Mai che comprendano che il nuovo Impero guardando a sinistra a tutto è disposto tranne che ad essere solidale con le colonie che si credono alleate.
Figli dell'Unione della Pace e della Diplomazia invocano armi e guerra, spese ingenti (nostre) e morti (altrui) a mai finire, animati e alimentati dalla loro stessa voce in un delirio di onnipotenza supponente e arrogante.
Così l'Unione barcolla, ondeggia, saltella cercando mirabili soluzioni; si rivolge alle vecchie colonie, sfruttate, bistrattate, prosciugate, implorando nuovi commerci e mirabili relazioni, ipocritamente vestendo gli abiti delle culture abbattute, e ricevendo in cambio diplomatici sorrisi e soddisfatti pernacchioni.
Perché gli Imperi o rimangono imperi, e si comportano da imperi, e impongono le loro regole (magari con la forza) o vanno a ramengo in un batter d'occhio.
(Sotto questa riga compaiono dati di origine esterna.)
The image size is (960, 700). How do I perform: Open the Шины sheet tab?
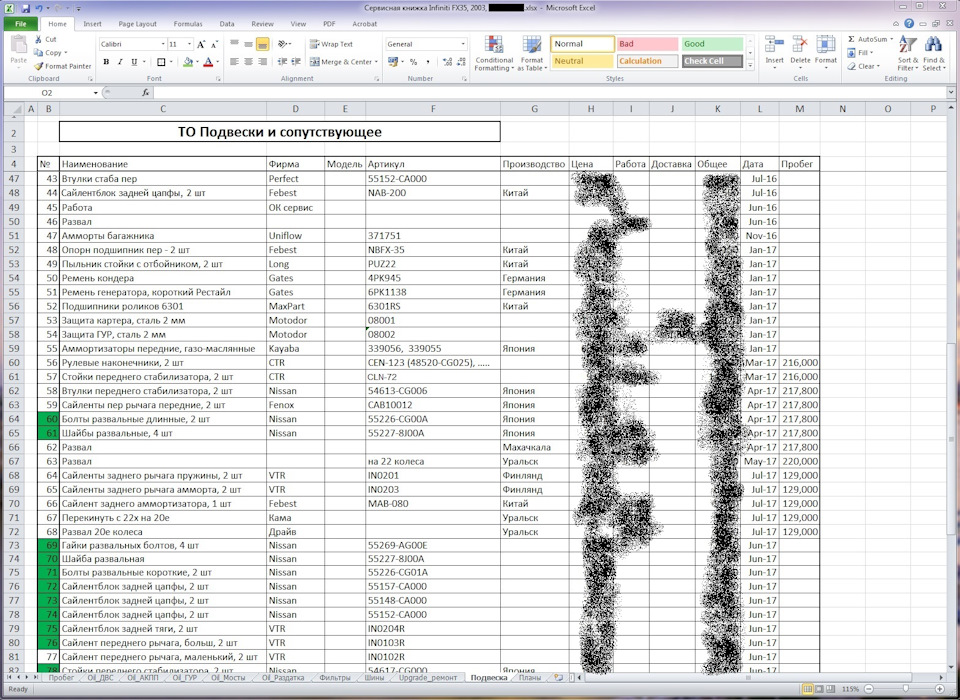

Guarda cosa accadde a Roma quando il cristianesimo divenne prevalente: pace, amore, porgi l'altra guancia e i barbari arrivarono ovunque.
L'Europa degli Imperi ha perso ogni possibilità di potere, e molta della sua antica credibilità, quando si è vestita di democrazia e comprensione, di buonismo e accettazione, che il potere si mantiene se afferma la propria unicità di pensiero e di governo, se è capace di omologare nella sua primazia e in quella integrando le minorità.
Si è fatto il contrario, convinti che l'umanesimo avrebbe dato nobili frutti.
Abbiamo diviso il mantello e accolto chi bussava e di nuovo i barbari arrivano ovunque.
Chissà che non si trovi il mondo di rispedire gli Slavapariolini nella Piciernosfera da cui sono piovuti.